Esta semana teníamos cita para que nos dieran resultados de pruebas que nos habían hecho para ver por qué no me quedo embarazada. Ahí hemos descubierto que mi marido es estéril, él no tenía ni idea y esto le ha dejado muy tocado.
Lo primero, al recibir la noticia fue un jarro de agua fría, pero al verle a él, mi preocupación paso a ser transmitirle, que no pasaba nada, que encontraríamos otras formas, pero ahora mismo está cerrado todo.
De hecho, cuando el doctor nos daba opciones, él pidió salir de la habitación para coger aire y yo le pedí al doctor que nos diera una nueva cita, porque esa no iba a servir para escuchar alternativas.

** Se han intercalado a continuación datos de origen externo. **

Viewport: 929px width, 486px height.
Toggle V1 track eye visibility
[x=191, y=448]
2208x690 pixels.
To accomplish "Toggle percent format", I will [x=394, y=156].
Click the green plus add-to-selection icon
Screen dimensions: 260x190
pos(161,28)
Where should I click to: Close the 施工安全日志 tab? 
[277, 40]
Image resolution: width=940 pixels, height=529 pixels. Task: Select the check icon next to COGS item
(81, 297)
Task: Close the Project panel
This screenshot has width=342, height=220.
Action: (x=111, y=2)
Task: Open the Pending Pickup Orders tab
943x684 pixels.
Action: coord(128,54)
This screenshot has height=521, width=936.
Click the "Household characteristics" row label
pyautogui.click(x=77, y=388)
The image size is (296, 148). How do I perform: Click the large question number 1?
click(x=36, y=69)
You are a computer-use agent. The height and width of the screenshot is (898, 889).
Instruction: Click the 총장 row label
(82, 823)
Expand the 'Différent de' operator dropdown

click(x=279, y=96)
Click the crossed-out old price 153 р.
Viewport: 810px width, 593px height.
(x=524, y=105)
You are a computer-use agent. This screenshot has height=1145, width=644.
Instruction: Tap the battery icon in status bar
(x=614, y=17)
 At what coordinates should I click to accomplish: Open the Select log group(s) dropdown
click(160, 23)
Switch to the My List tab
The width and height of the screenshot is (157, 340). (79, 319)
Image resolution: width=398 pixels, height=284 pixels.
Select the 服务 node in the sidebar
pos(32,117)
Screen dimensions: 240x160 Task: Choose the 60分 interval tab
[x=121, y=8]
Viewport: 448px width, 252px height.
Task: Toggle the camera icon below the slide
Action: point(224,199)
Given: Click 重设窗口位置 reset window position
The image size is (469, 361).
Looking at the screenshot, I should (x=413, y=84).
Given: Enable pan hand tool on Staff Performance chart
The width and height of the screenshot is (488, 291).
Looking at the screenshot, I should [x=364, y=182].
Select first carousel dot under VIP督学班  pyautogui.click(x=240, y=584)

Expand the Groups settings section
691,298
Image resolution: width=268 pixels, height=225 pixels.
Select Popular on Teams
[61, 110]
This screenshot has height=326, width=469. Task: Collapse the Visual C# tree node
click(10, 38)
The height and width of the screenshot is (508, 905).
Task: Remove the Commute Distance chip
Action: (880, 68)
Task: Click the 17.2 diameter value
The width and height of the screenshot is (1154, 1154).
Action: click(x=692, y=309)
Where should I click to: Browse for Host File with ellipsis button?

Volveremos dentro de tres semanas, quizás ahí mi marido ya lo tenga más aceptado y quiera barajar otras posibilidades, pero me preocupa que se cierre y que no quiera saber nada más de este tema. Yo quiero ser madre aunque no sea de la forma convencional, pero él ahora está hundido. No para de pedirme disculpas como si fuera culpa suya que sea estéril y por más que intento hacerle ver que son cosas que pasan y que podrían haberme pasado a mí, no consigo que deje de sentirse mal.